• **Prompt**
Only the lines from the one with "Click the review" to the end of the data, both ends included, should be output, exactly as they stand and without pictures.

Saved entries:
____
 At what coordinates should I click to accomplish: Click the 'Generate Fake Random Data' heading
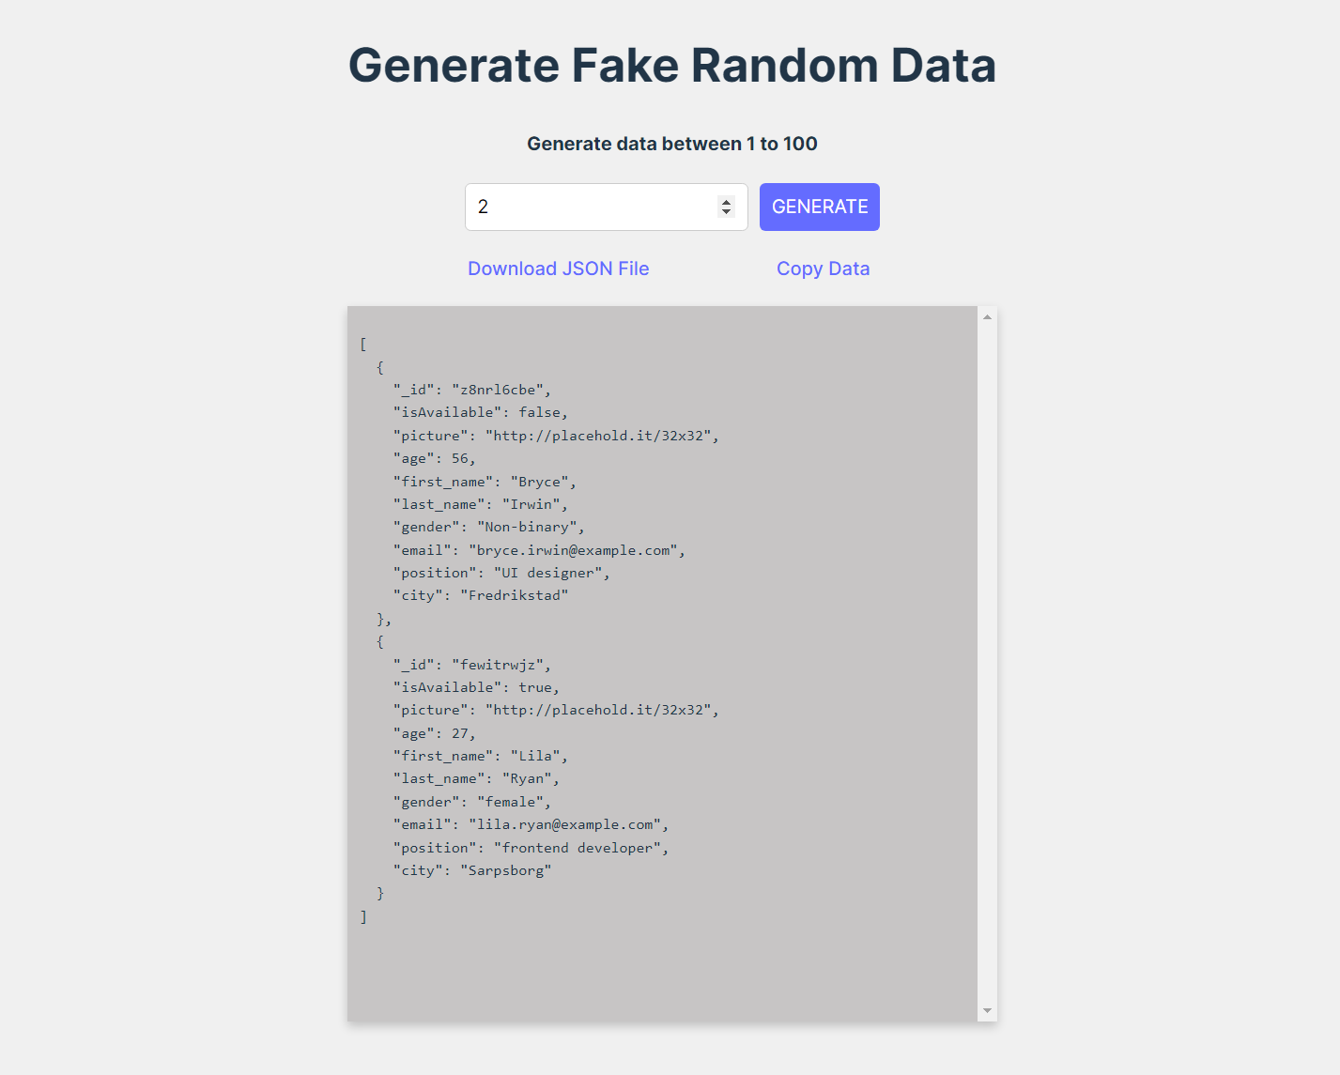tap(671, 65)
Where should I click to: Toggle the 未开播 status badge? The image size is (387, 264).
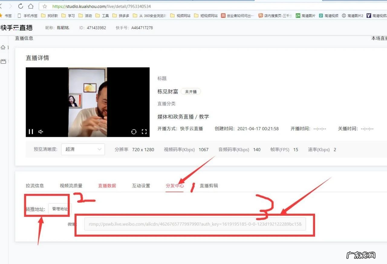point(190,91)
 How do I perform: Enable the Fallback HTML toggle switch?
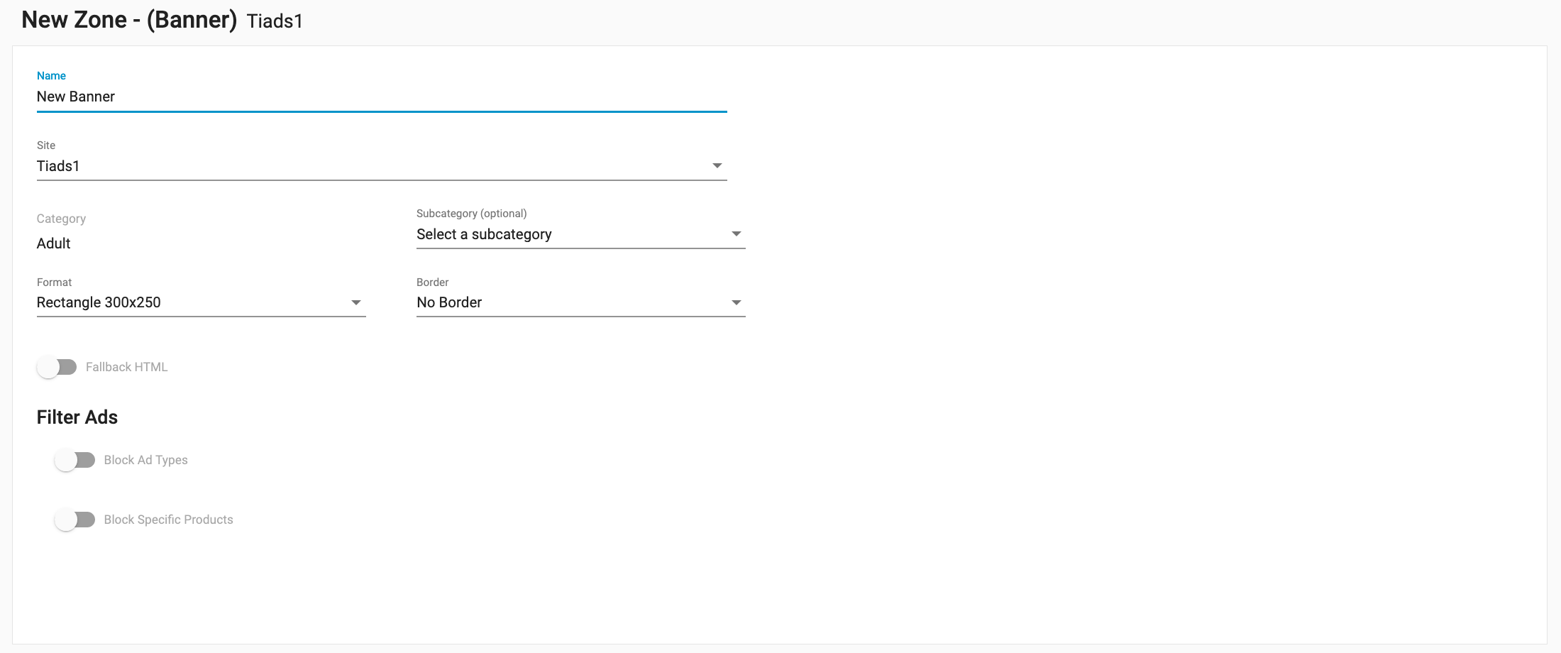pyautogui.click(x=57, y=367)
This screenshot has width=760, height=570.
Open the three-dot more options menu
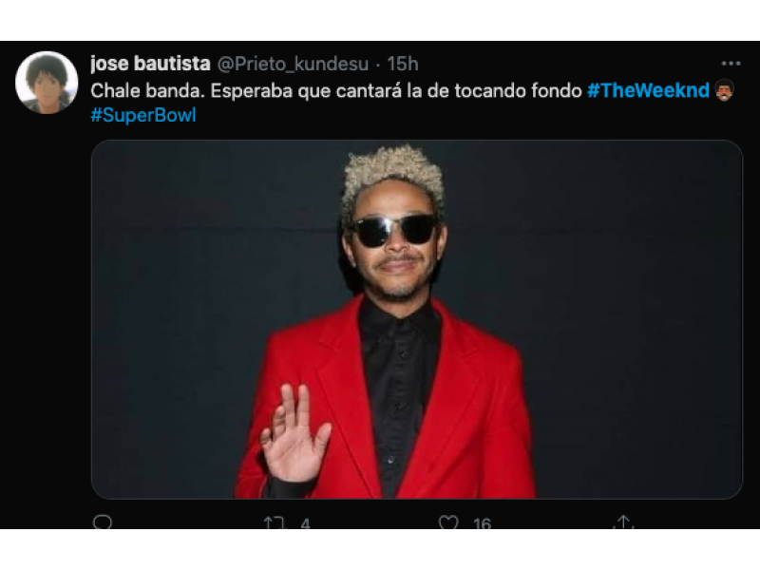[x=731, y=64]
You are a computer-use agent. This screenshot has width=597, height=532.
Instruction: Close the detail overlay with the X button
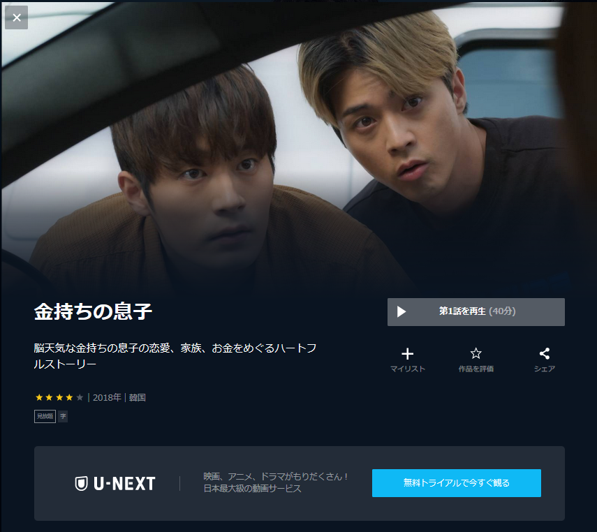(x=16, y=17)
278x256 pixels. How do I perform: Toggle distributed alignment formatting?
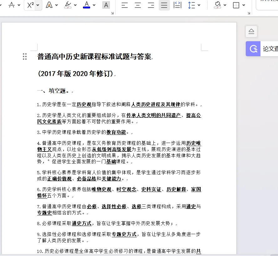click(177, 5)
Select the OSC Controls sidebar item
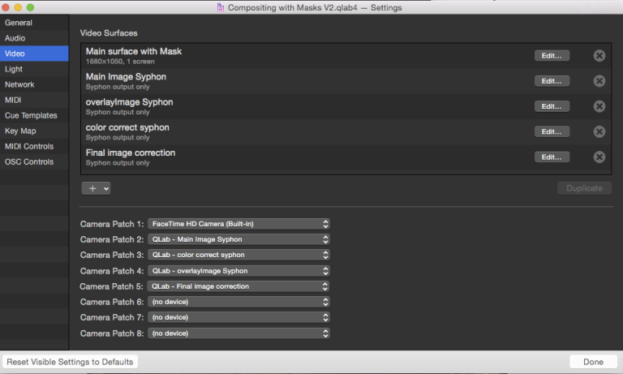Viewport: 623px width, 374px height. coord(29,162)
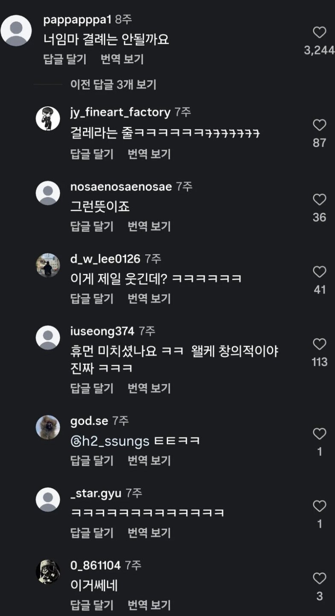Image resolution: width=335 pixels, height=616 pixels.
Task: Open 0_861104's masked avatar
Action: click(48, 572)
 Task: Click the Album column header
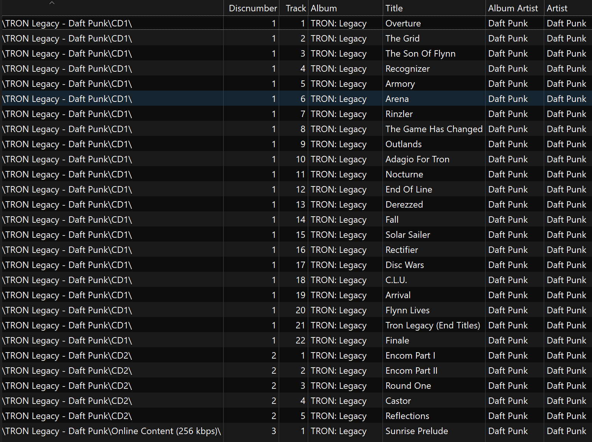coord(324,8)
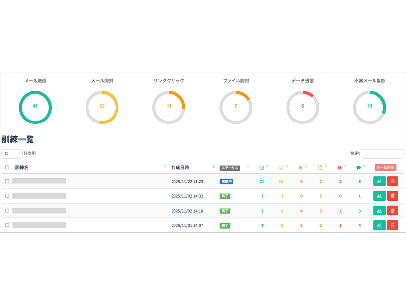406x305 pixels.
Task: View statistics for 2025/11/01 14:07 training
Action: coord(379,225)
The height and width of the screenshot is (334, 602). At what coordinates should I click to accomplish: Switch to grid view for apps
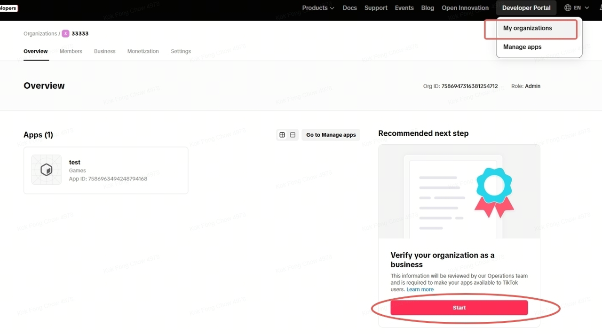click(x=282, y=135)
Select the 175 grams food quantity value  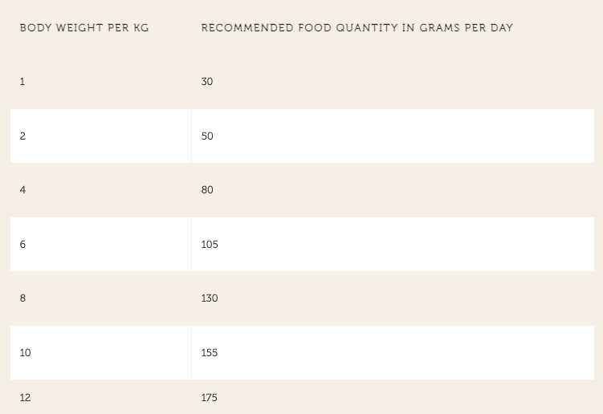point(210,398)
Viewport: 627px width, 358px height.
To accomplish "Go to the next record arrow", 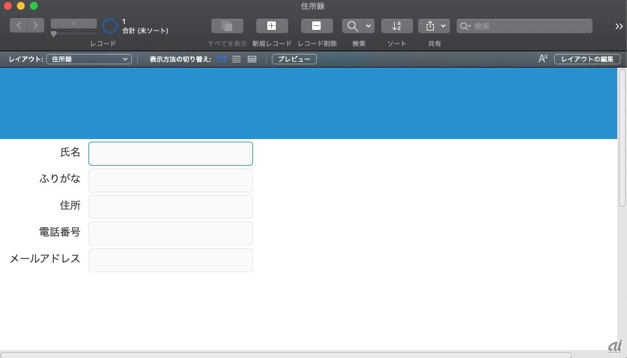I will pyautogui.click(x=36, y=25).
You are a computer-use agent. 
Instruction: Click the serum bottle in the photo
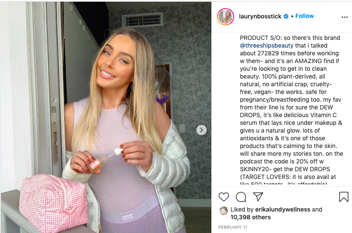(x=98, y=163)
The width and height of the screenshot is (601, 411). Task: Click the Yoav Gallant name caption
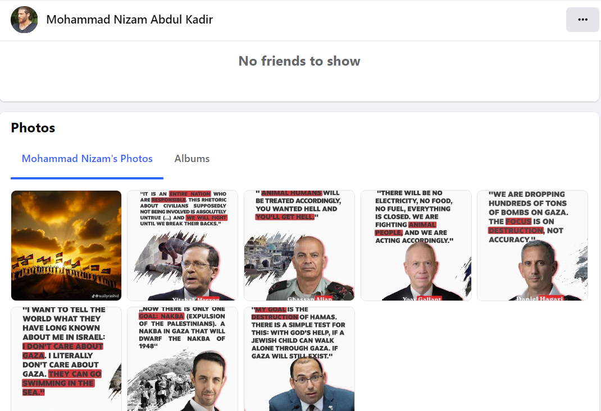click(422, 299)
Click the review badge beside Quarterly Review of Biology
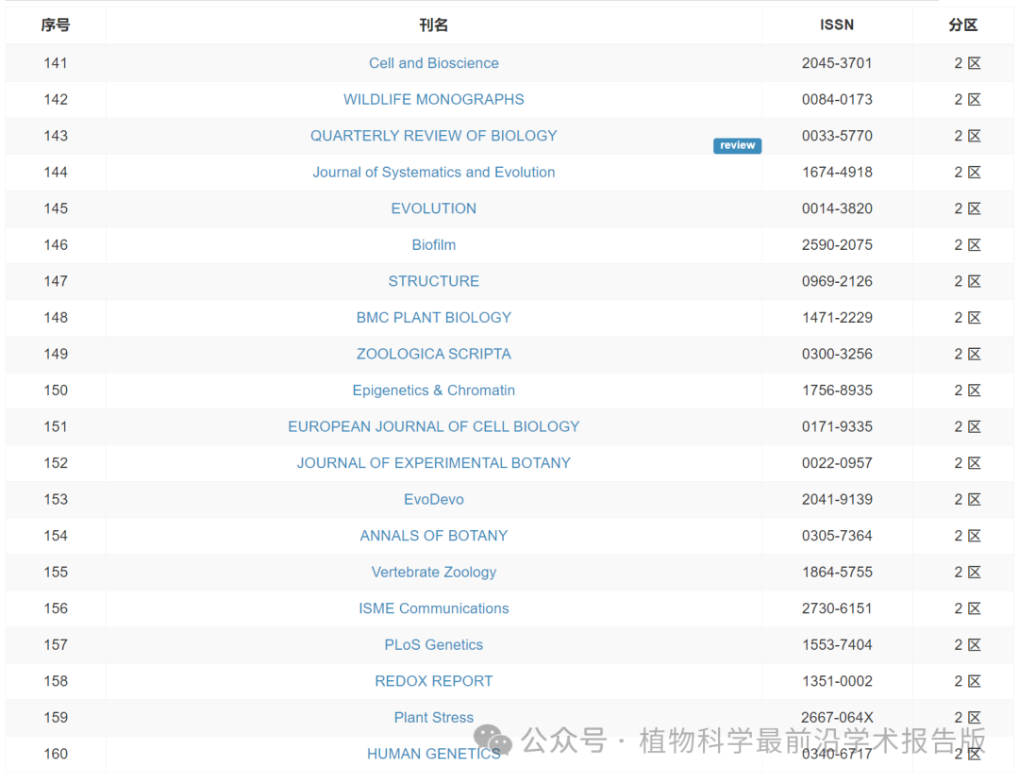 (737, 145)
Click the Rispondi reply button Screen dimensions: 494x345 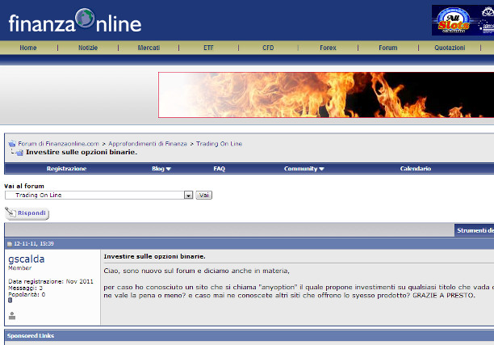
____
• **Answer for this exercise**
Click the review badge beside Quarterly Review of Biology
 (737, 145)
Click the Rispondi reply button Screen dimensions: 494x345 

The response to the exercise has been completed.